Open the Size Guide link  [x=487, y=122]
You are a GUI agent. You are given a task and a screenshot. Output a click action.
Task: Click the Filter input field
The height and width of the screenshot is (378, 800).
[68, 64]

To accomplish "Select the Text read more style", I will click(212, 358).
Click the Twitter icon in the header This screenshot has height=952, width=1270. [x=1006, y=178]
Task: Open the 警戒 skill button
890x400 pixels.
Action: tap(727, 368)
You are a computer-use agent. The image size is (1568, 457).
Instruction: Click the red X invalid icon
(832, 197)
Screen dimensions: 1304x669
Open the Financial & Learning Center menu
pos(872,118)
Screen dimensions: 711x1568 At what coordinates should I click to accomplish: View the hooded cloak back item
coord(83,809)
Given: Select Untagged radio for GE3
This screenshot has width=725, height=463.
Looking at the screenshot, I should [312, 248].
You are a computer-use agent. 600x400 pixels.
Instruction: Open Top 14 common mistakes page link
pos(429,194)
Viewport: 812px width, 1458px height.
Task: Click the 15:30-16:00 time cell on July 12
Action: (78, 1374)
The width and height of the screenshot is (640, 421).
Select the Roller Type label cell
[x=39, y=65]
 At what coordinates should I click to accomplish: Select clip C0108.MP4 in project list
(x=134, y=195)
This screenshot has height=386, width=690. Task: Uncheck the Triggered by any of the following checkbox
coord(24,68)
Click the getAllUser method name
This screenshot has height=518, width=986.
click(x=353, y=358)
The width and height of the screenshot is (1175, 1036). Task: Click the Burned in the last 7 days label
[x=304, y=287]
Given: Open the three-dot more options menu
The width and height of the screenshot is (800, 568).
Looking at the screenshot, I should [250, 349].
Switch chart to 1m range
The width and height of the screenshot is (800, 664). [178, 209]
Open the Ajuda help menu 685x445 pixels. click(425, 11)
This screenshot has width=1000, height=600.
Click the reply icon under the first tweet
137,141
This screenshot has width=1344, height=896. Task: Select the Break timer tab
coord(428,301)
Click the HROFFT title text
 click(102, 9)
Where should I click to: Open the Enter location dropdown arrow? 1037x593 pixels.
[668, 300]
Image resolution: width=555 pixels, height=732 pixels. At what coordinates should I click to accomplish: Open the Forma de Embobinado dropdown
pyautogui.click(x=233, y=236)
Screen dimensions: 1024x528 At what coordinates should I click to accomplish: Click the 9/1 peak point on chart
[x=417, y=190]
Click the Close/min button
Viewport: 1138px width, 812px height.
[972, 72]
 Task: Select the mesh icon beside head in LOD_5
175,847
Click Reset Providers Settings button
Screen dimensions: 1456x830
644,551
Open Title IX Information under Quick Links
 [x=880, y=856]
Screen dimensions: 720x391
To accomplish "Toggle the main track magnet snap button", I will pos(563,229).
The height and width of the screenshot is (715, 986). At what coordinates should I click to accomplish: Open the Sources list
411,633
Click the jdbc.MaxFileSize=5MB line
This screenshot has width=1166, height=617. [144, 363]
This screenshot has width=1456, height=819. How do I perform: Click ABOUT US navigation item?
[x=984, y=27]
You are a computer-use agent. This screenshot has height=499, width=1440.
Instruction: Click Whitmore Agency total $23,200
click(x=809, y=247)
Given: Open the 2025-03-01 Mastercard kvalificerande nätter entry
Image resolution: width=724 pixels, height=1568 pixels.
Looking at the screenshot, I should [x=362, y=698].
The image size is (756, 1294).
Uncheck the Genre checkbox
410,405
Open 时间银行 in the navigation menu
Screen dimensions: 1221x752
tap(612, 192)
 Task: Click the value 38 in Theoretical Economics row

- - -

▶ **EXERCISE**
Give back all the records exactly as they stand.

▶ **SOLVED PROBLEM**
Open the Size Guide link  [x=487, y=122]
You are a GUI agent. You are given a task and a screenshot. Output a click action.
Task: Click the Filter input field
The height and width of the screenshot is (378, 800).
[68, 64]

To accomplish "Select the Text read more style", I will click(212, 358).
Click the Twitter icon in the header This screenshot has height=952, width=1270. [x=1006, y=178]
Task: Open the 警戒 skill button
890x400 pixels.
Action: tap(727, 368)
You are a computer-use agent. The image size is (1568, 457).
Instruction: Click the red X invalid icon
(832, 197)
Screen dimensions: 1304x669
Open the Financial & Learning Center menu
pos(872,118)
Screen dimensions: 711x1568 At what coordinates should I click to accomplish: View the hooded cloak back item
coord(83,809)
Given: Select Untagged radio for GE3
This screenshot has width=725, height=463.
Looking at the screenshot, I should [312, 248].
You are a computer-use agent. 600x400 pixels.
Instruction: Open Top 14 common mistakes page link
pos(429,194)
Viewport: 812px width, 1458px height.
Task: Click the 15:30-16:00 time cell on July 12
Action: (78, 1374)
The width and height of the screenshot is (640, 421).
Select the Roller Type label cell
[x=39, y=65]
 At what coordinates should I click to accomplish: Select clip C0108.MP4 in project list
(x=134, y=195)
This screenshot has height=386, width=690. Task: Uncheck the Triggered by any of the following checkbox
coord(24,68)
Click the getAllUser method name
This screenshot has height=518, width=986.
click(x=353, y=358)
The width and height of the screenshot is (1175, 1036). Task: Click the Burned in the last 7 days label
[x=304, y=287]
Given: Open the three-dot more options menu
The width and height of the screenshot is (800, 568).
Looking at the screenshot, I should [250, 349].
Switch chart to 1m range
The width and height of the screenshot is (800, 664). [178, 209]
Open the Ajuda help menu 685x445 pixels. click(425, 11)
This screenshot has width=1000, height=600.
Click the reply icon under the first tweet
137,141
This screenshot has width=1344, height=896. Task: Select the Break timer tab
coord(428,301)
Click the HROFFT title text
 click(102, 9)
Where should I click to: Open the Enter location dropdown arrow? 1037x593 pixels.
[668, 300]
Image resolution: width=555 pixels, height=732 pixels. At what coordinates should I click to accomplish: Open the Forma de Embobinado dropdown
pyautogui.click(x=233, y=236)
Screen dimensions: 1024x528 At what coordinates should I click to accomplish: Click the 9/1 peak point on chart
[x=417, y=190]
Click the Close/min button
Viewport: 1138px width, 812px height.
[972, 72]
 Task: Select the mesh icon beside head in LOD_5
175,847
Click Reset Providers Settings button
Screen dimensions: 1456x830
644,551
Open Title IX Information under Quick Links
 [x=880, y=856]
Screen dimensions: 720x391
To accomplish "Toggle the main track magnet snap button", I will pos(563,229).
The height and width of the screenshot is (715, 986). At what coordinates should I click to accomplish: Open the Sources list
411,633
Click the jdbc.MaxFileSize=5MB line
This screenshot has width=1166, height=617. [144, 363]
This screenshot has width=1456, height=819. How do I perform: Click ABOUT US navigation item?
[x=984, y=27]
You are a computer-use agent. This screenshot has height=499, width=1440.
Instruction: Click Whitmore Agency total $23,200
click(x=809, y=247)
Given: Open the 2025-03-01 Mastercard kvalificerande nätter entry
Image resolution: width=724 pixels, height=1568 pixels.
Looking at the screenshot, I should [x=362, y=698].
The image size is (756, 1294).
Uncheck the Genre checkbox
410,405
Open 时间银行 in the navigation menu
Screen dimensions: 1221x752
tap(612, 192)
 Task: Click the value 38 in Theoretical Economics row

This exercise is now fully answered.